The volatility of the price of
plastic resin, as businesses struggle to improve profits in an environment of intense
competition and great uncertainty, was a factor affecting our performance in the
manufacturing segment. Resin prices were favorable in a year-over-year comparison through
the second quarter, began to increase in the third quarter, and rose further in the fourth
quarter. At this writing, the upward movement in resin prices continues with indications
of some scarcity of certain resins in 2003. We are examining several options to help
mitigate the effects of these price swings on our business.
In our distribution segment, sales
increased 5 percent in the fourth quarter and 2 percent for the year, in comparison to
2001. Demand for consumable supplies was steady throughout the year. Customers
requirements for capital equipment revived towards the end of the year.
According to industry statistics,
independent tire dealers sold approximately two-thirds of the estimated 205 million
replacement tires bought by car owners in 2002. The remainder of tire sales occur through
tire manufacturers' retail stores, mass merchandisers, wholesale clubs, service centers,
and car dealers. We service all of those niches, but independents of all sizes form our
largest customer base. While consolidation of independent tire dealers into larger
entities is creating fewer customers, Myers is uniquely positioned to service the emerging
national accounts programs. We believe that Myers Tire Supply's status as the leading
supplier for tire, wheel, and undervehicle service professionals remains a solid basis for
growth.
Cash Flow, Debt
Reduction, and Capital Expenditures
Cash flow from operations,
totaling $65.5 million at the end of the year, allowed us to reduce total debt by $32.0
million for 2002. We finished the year with total debt of $232.9 million, a decrease of 12
percent from $264.9 million at the start of the year. Debt-to-total capitalization was 48
percent at the end of 2002 versus 55 percent at the end of 2001.

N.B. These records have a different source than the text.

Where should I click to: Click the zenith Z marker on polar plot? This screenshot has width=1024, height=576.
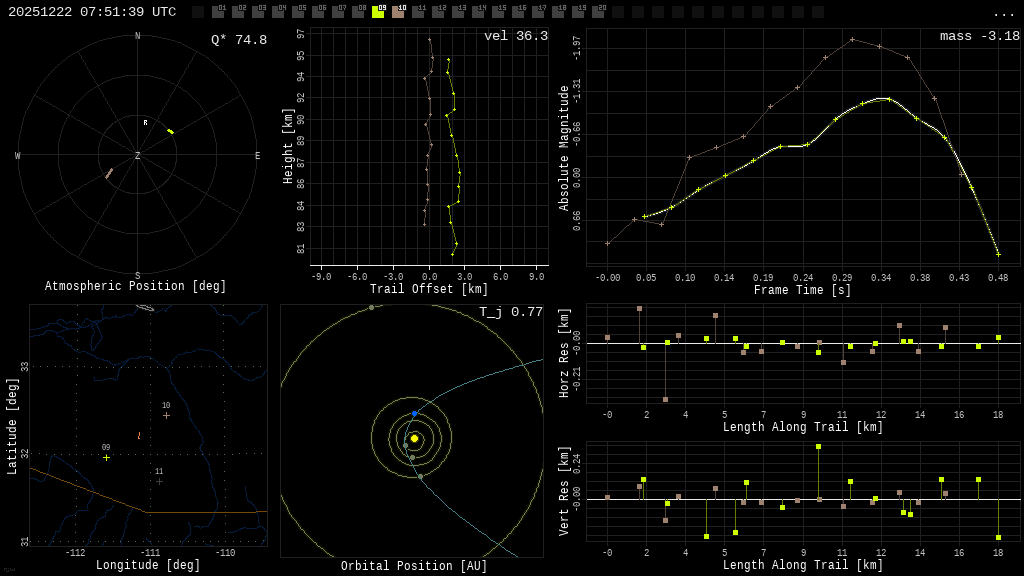(x=138, y=156)
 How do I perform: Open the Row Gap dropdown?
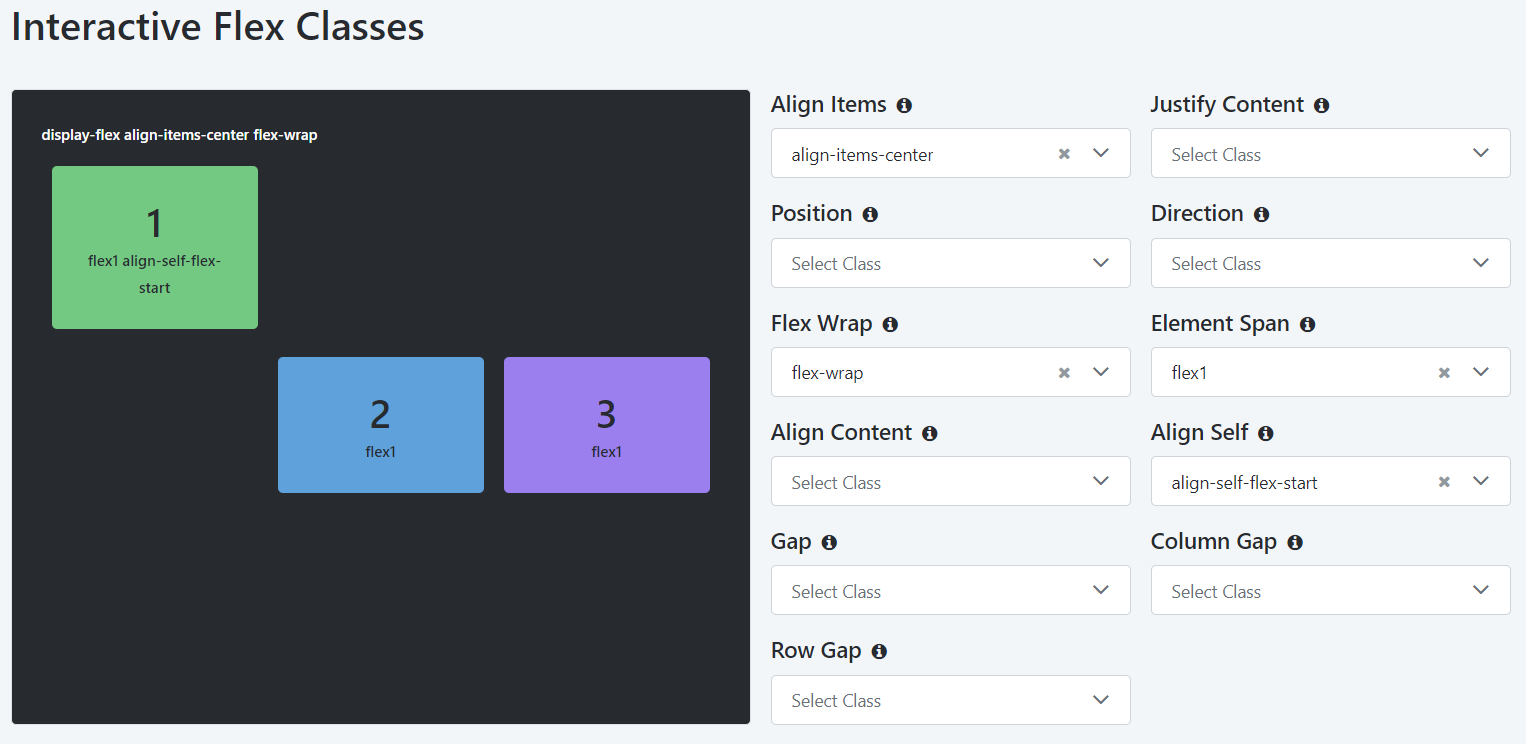[950, 700]
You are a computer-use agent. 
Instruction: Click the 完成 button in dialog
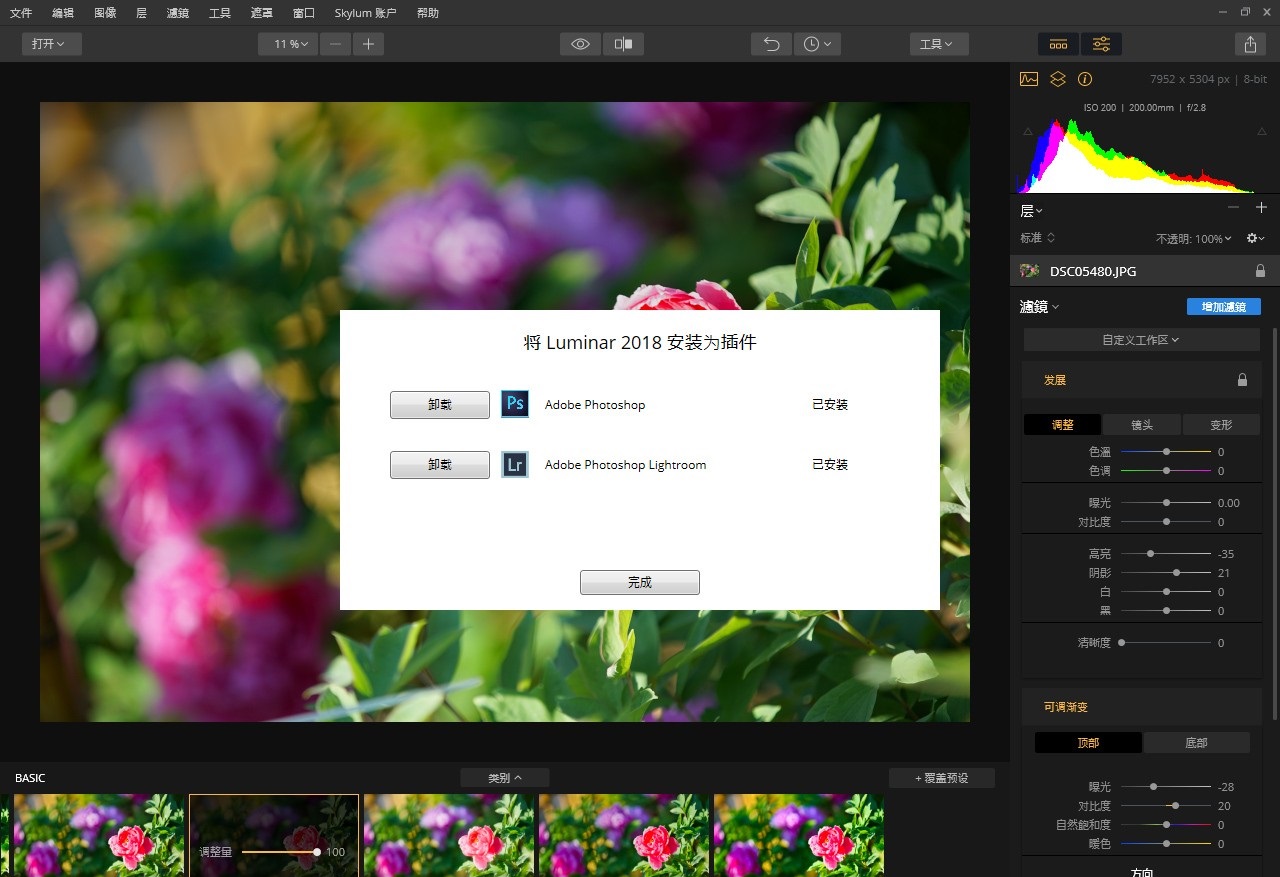click(x=639, y=582)
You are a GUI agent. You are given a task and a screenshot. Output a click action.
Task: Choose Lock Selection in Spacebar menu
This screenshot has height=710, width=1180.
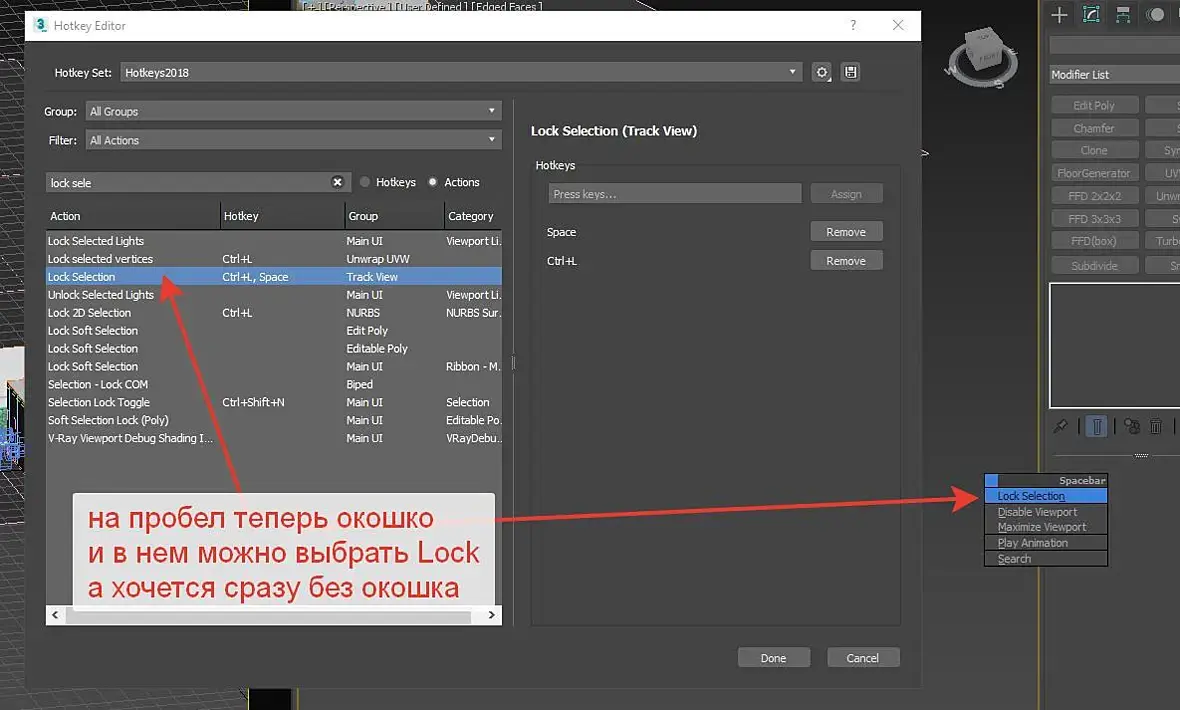click(1046, 496)
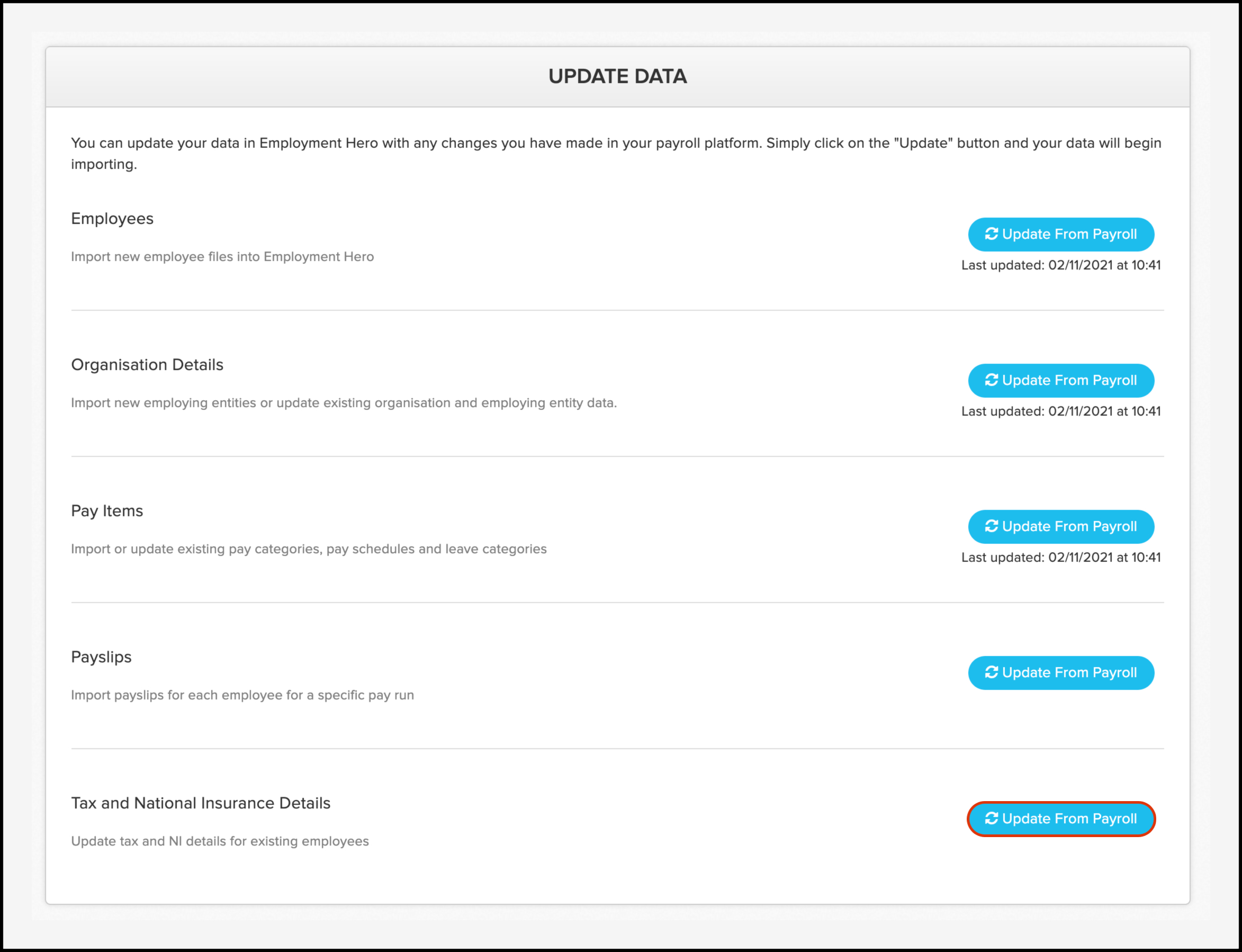The image size is (1242, 952).
Task: Select the Employees section heading
Action: [x=112, y=219]
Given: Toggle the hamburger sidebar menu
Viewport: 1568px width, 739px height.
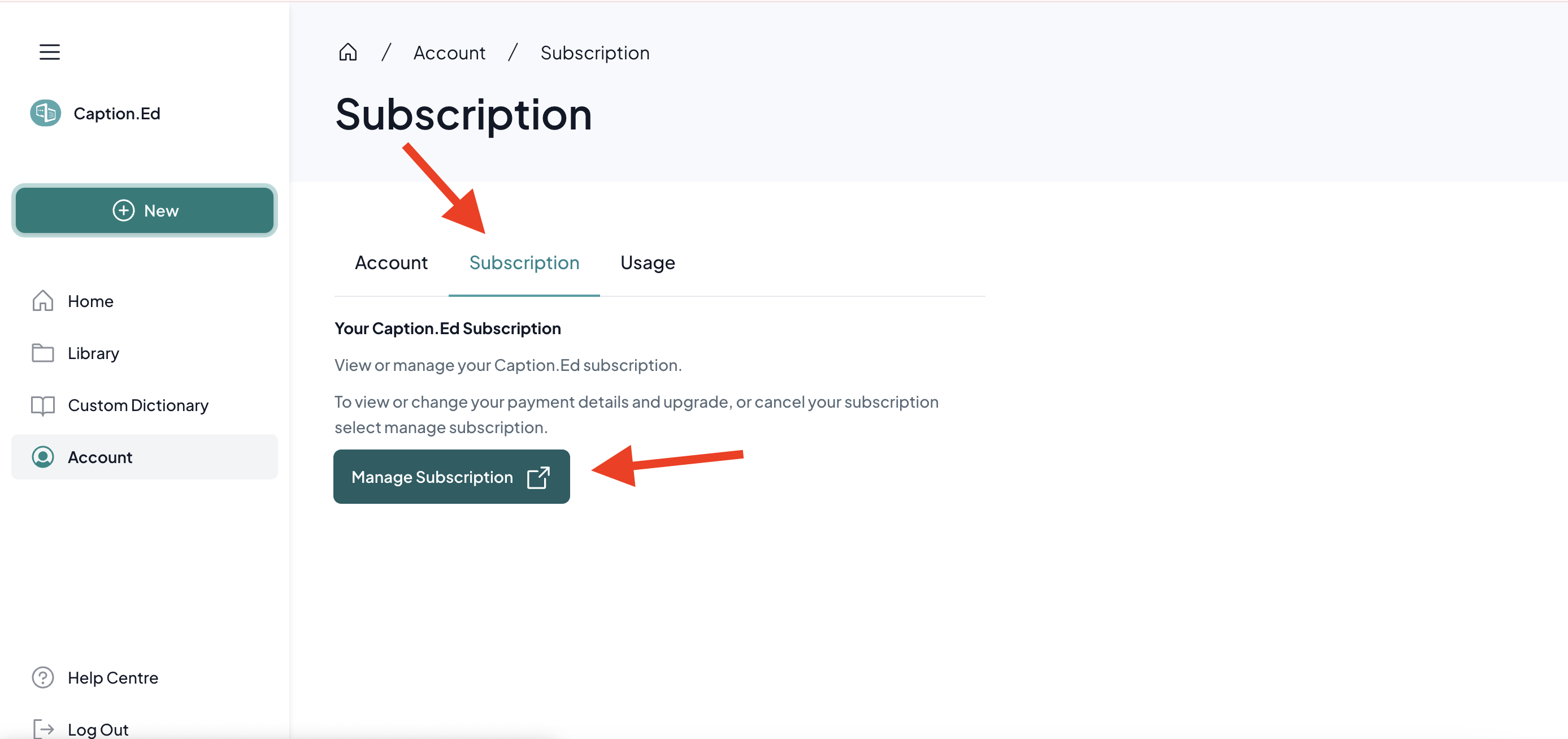Looking at the screenshot, I should coord(49,52).
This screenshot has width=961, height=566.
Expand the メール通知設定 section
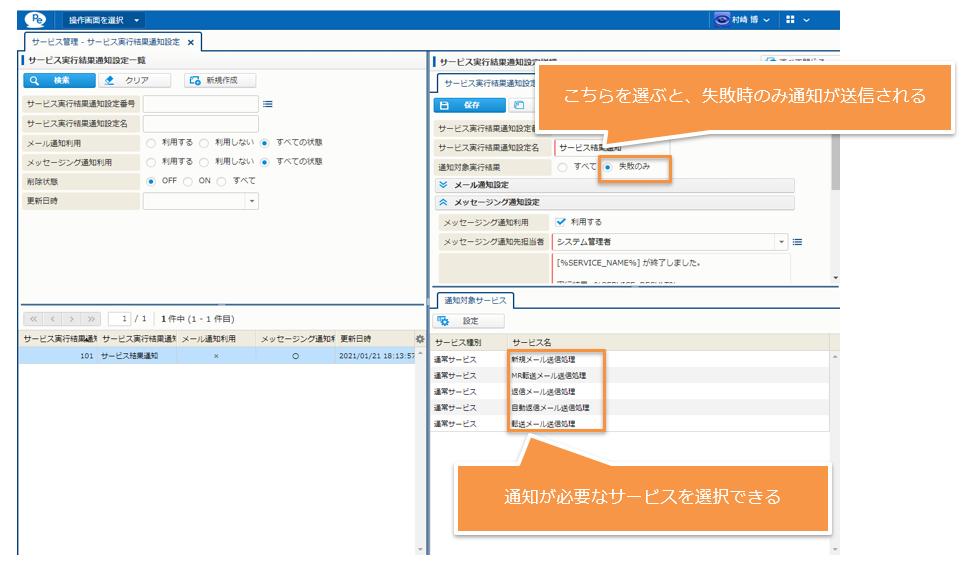pos(444,185)
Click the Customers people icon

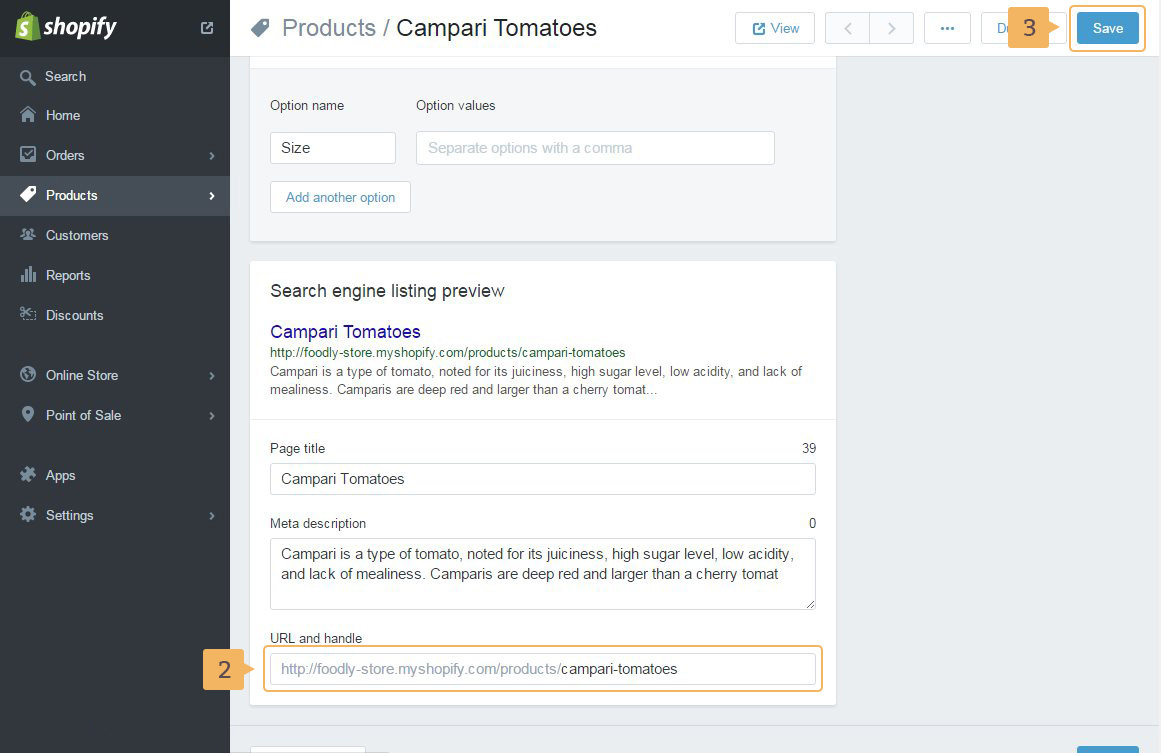tap(28, 235)
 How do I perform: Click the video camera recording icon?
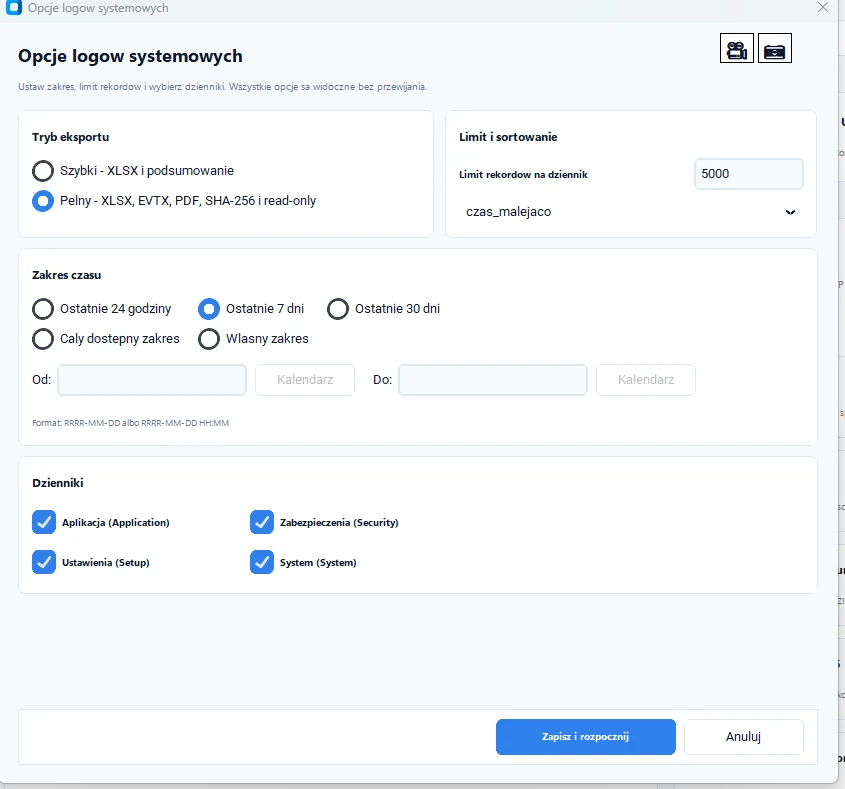737,48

In August, the Board of Directors
declared a five-for-four stock split and a $.05 cash dividend on the split shares, making
2002 the 27th consecutive year in which we have increased the cash payment to
shareholders. Shareholders equity increased 18 percent to $255.7 million from $217.5
million in 2001, and book value per share was $8.50 at the end of 2002, an increase of 16
percent from $7.30 at the end of 2001.
New Chief
Operating Officer
On February 14, 2003, the Board of
Directors approved the promotion of John C. Orr to the newly created position of chief
operating officer. John joined Myers Industries in 2000 as general manager of our Buckhorn
subsidiary, following distinguished service at The Goodyear Tire and Rubber Company where
he was formerly vice president of manufacturing for the North American Tire Division. We
expect that his operational and leadership excellence will contribute positively to the
Company's worldwide operations.
Summary
The uncertainty, both economic and
political, before us indicates that continued focus on debt reduction seems prudent.
Although we are not completely sanguine about immediate prospects for material improvement
of business conditions, we know that our business fundamentals are solid.
We fully expect that the talented
employees of the Company will continue to create new products and services to strengthen
relationships with our valued customers. They will contribute to improving our performance
by focusing on latent synergies across operational, sales, and marketing platforms within
our organization.
We thank you, our shareholders,
for your continuing confidence in Myers Industries.